Share via


Canonical Forms and Pattern Restrictions

The XSD pattern facet allows for the restriction of the lexical space of simple types. When a pattern restriction is put on a type for which there is more than one possible lexical representation, some values could cause unexpected behavior upon validation.

This behavior occurs because lexical representations of these values are not stored in the database. Therefore, the values are converted to their canonical representations when serialized as output. If a document contains a value whose canonical form does not comply with the pattern restriction for its type, the document is rejected if a user tries to reinsert it.

To prevent this, SQL Server rejects any XML document that contains values that cannot be reinserted, because of the violation of pattern restrictions by their canonical forms. For example, the value "33.000" does not validate against a type derived from xs:decimal with a pattern restriction of "33\.0+". Although "33.000" complies with this pattern, the canonical form, "33", does not.

Therefore, you should be careful when you apply pattern facets to types derived from the following primitive types: boolean, decimal, float, double, dateTime, time, date, hexBinary, and base64Binary. SQL Server issues a warning when you add any such components to a schema collection.

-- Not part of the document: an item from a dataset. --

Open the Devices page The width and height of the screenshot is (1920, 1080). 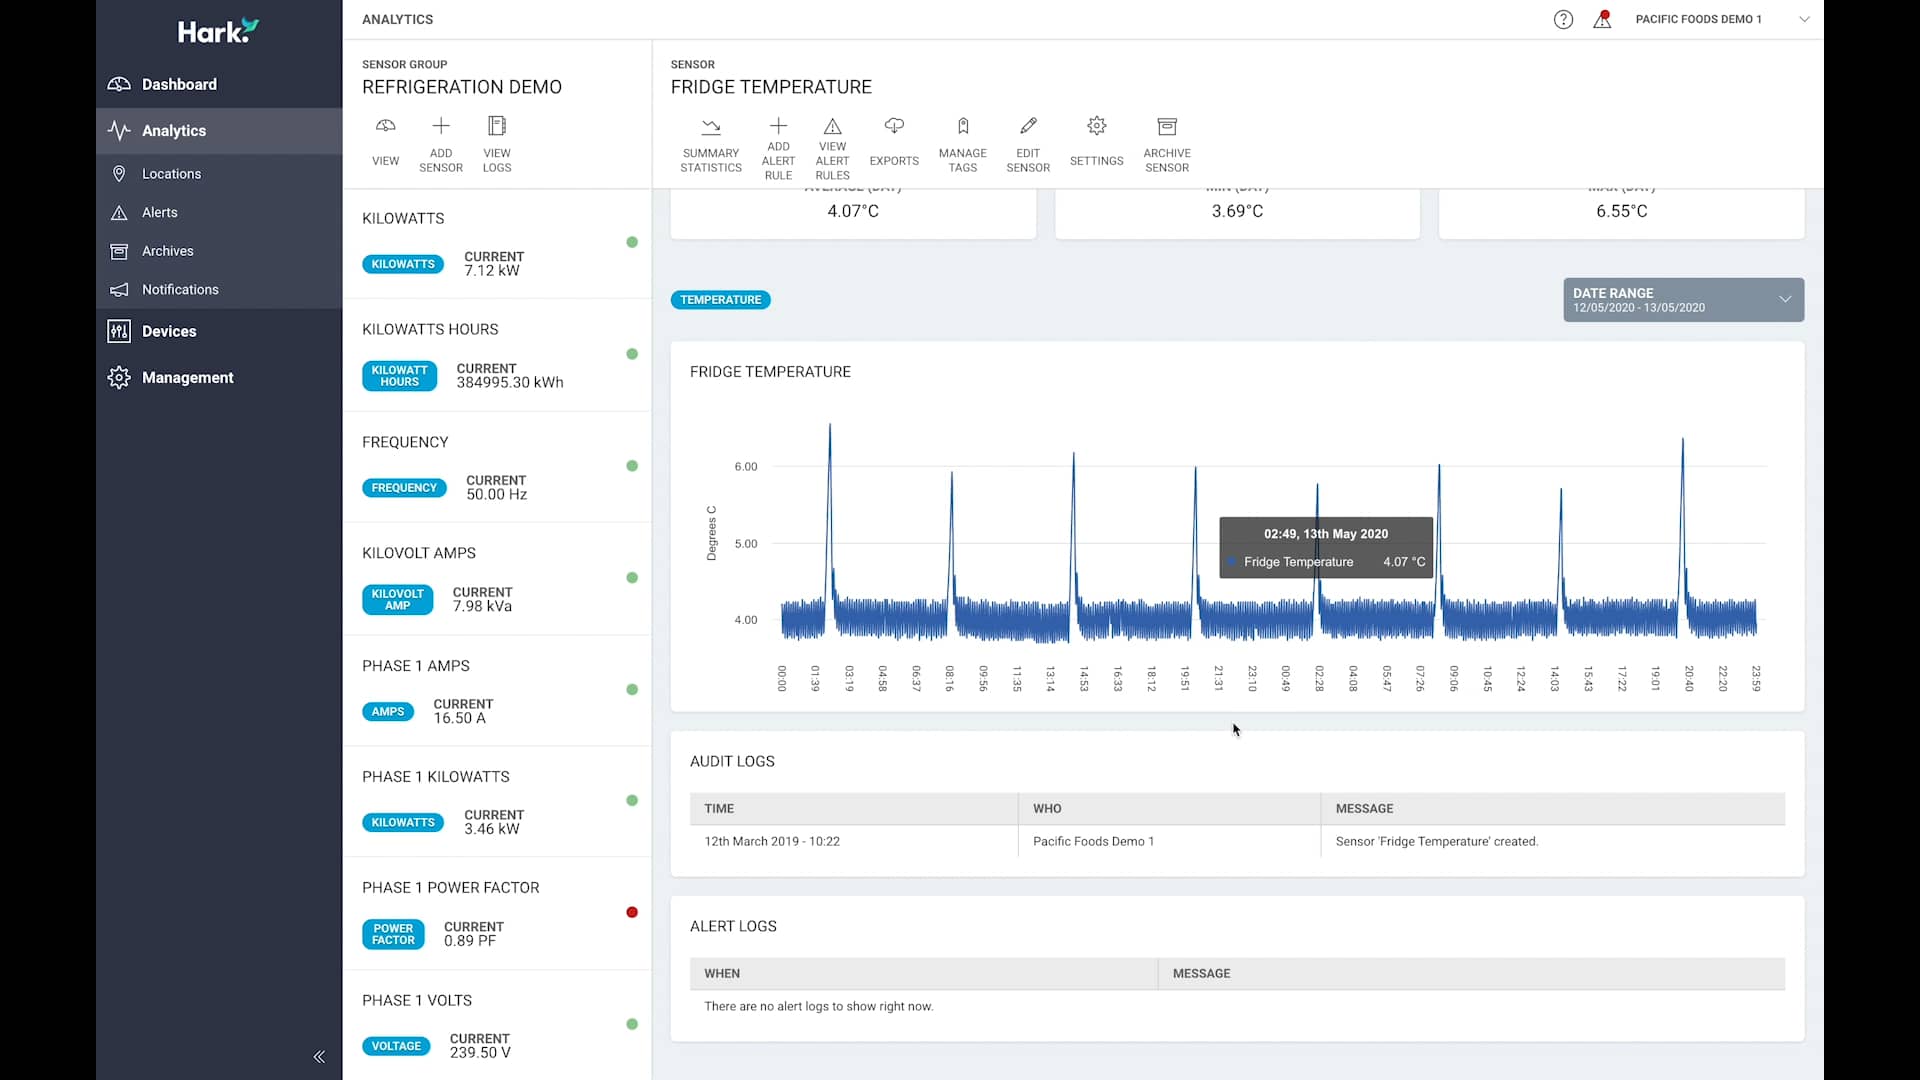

Imprecise serialization of floating-point values has a similar problem. Because of the floating-point serialization algorithm used by SQL Server, it is possible for similar values to share the same canonical form. When a floating-point value is serialized and then reinserted, its value may change slightly. In rare cases, this may result in a value that violates any of the following facets for its type on reinsertion: enumeration, minInclusive, minExclusive, maxInclusive, or maxExclusive. To prevent this, SQL Server rejects any values of types derived from xs:float or xs:double that cannot be serialized and reinserted.